Flags are lowered to half-staff in Spokane on Friday in memory of one of the last Pearl Harbor survivors in the Inland Northwest
Garland died in Coeur d'Alene on April 19, according to an email from his daughter. He was 96 years old.
Garland's daughter said he remained “happy and healthy until his last couple of days.”
Garland was just 19 years old when he began his service in the Marines. At the end of his basic training, he shipped off to Pearl Harbor. It was there that he was injured during the Japanese attack.
Garland spoke often of that tragedy and shared his memories from that day with KREM on several occasions.
"When something like that happens, your mind retains that stuff. You don't get rid of it," Garland said in an previous interview with KREM 2.
He was able to continue serving through the rest of World War II. He later served in the Korean War, then earned two Purple Hearts and a Bronze Star. His time in the service earned him national recognition and honor.
Garland retired and lived in Coeur d'Alene.
In 2016, Garland was the only living Pearl Harbor survivor to attend a remembrance ceremony in Spokane. He survived the Dec. 7 attack on Pearl Harbor in 1941.
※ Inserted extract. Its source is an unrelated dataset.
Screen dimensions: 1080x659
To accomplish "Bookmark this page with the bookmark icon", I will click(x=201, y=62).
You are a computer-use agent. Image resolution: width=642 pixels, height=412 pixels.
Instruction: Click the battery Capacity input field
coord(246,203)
"Time goes by, I guess. You get to be my age, and all your friends are gone," Garland told KREM’s Whitney Ward in 2016. "I didn't think I'd be the last one here. I was kind of the youngest one of the group."
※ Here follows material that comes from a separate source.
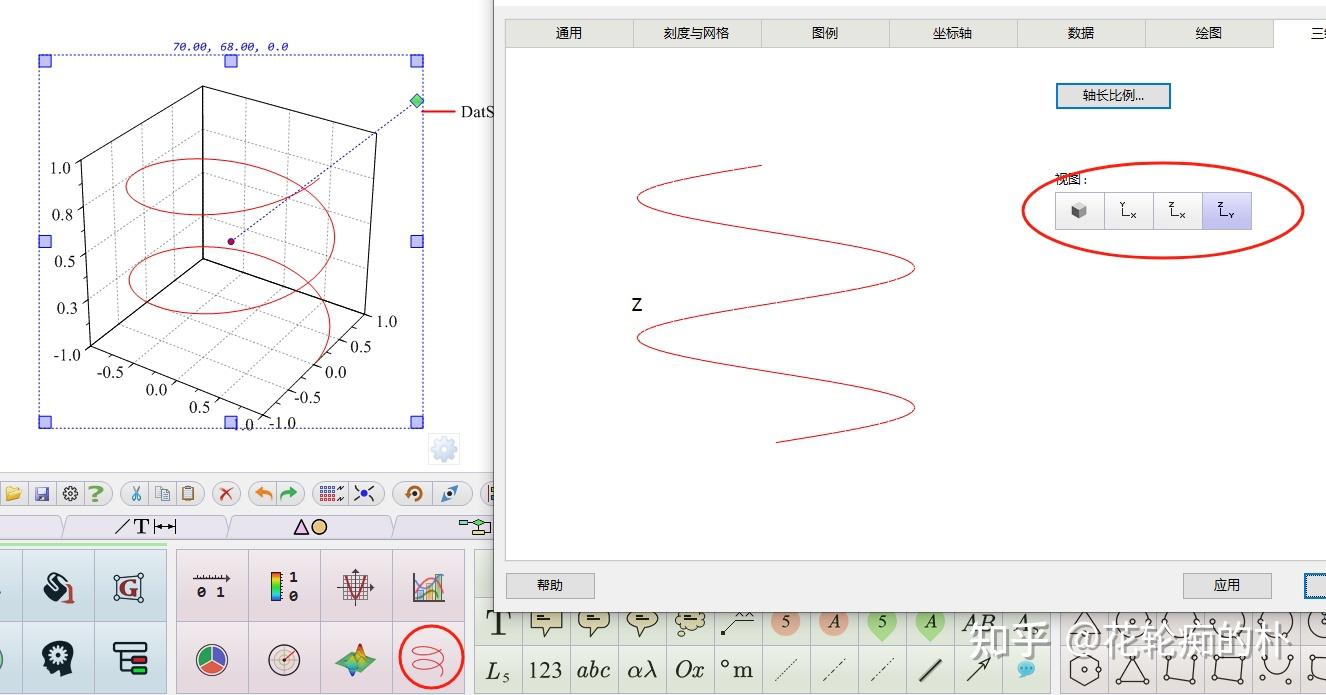Select the red 3D spiral plot tool
The height and width of the screenshot is (695, 1326).
tap(430, 658)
Every year, he would travel to Spokane for the Pearl Harbor remembrance ceremony. His work internationally brought him respect and honor locally.
Garland was the last remaining veteran in the Lilac City Chapter of the Pearl Harbor Survivors Association, according to a City of Spokane spokesperson. He was a decorated Marine who earned two Purple Hearts and a Bronze Star during World War II and the Korean War.
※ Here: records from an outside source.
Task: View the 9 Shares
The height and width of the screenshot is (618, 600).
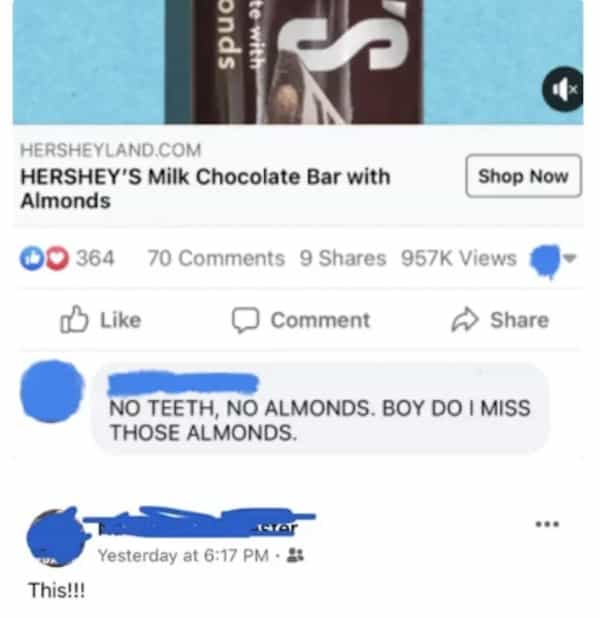Action: point(343,259)
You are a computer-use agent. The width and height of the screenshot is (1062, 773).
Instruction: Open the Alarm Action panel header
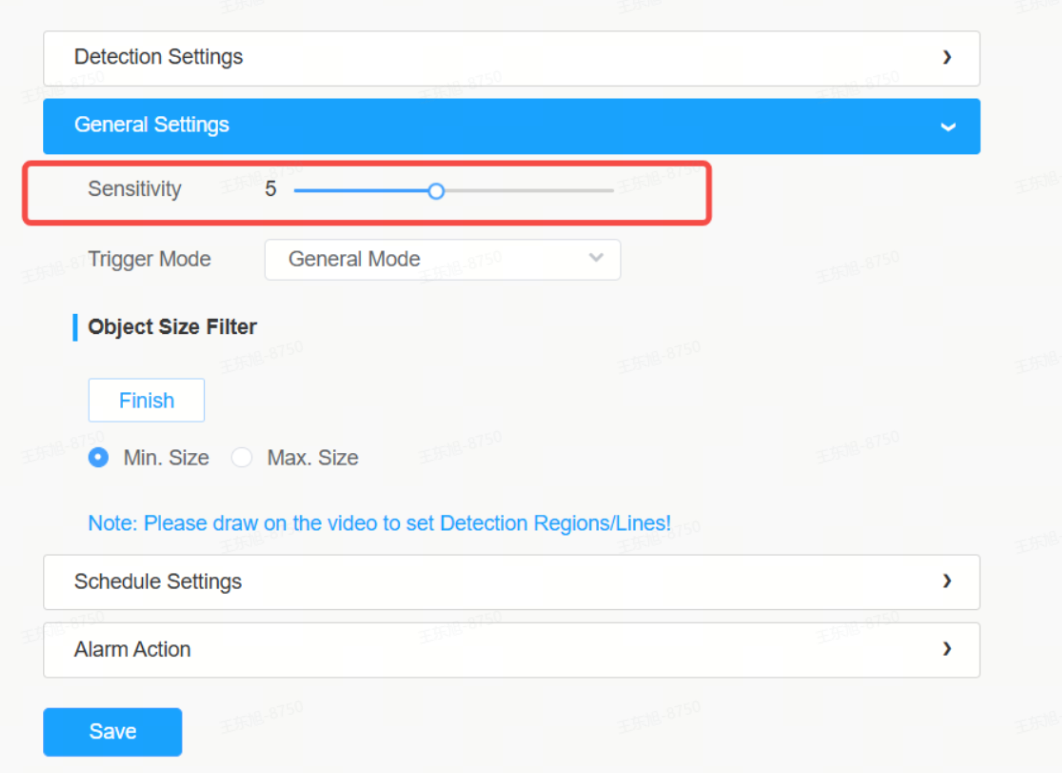click(511, 650)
We are deeply saddened by the death of Ray Garland,” said Spokane Mayor David Condon. “I will remember Ray for his decorated military service and dedication to his fellow service members. It was a pleasure getting to know him.”
Condon encouraged anyone with a flag outside of their home or business to lower it to half-staff in honor of Garland.
Garland’s memorial service was held Friday, April 26, at 1 p.m. at Christ the King Lutheran Church in Coeur d’Alene, Idaho. Local veterans who worked with and knew Garland came to the service to pay their respects.
"He was one of those that was always there, and he always looked like he was still on duty," said veteran Mark Blackstone. "Ninety-six years, that's a long time. He had a great life, he was a great man. I'm going to miss him."
A City of Spokane spokesperson said Garland was the last Pearl Harbor survivor in the Inland Northwest. However, KREM has received reports of at least one other survivor in the area.
The Coeur d'Alene Press recently spoke with 98-year-old Charlie Imus of Post Falls, who vividly remembers the Japanese attacks on Pearl Harbor.
Imus, who was 21 at the time, said he was walking downstairs from the barracks to a mess hall on Ford Island during the first wave of attacks.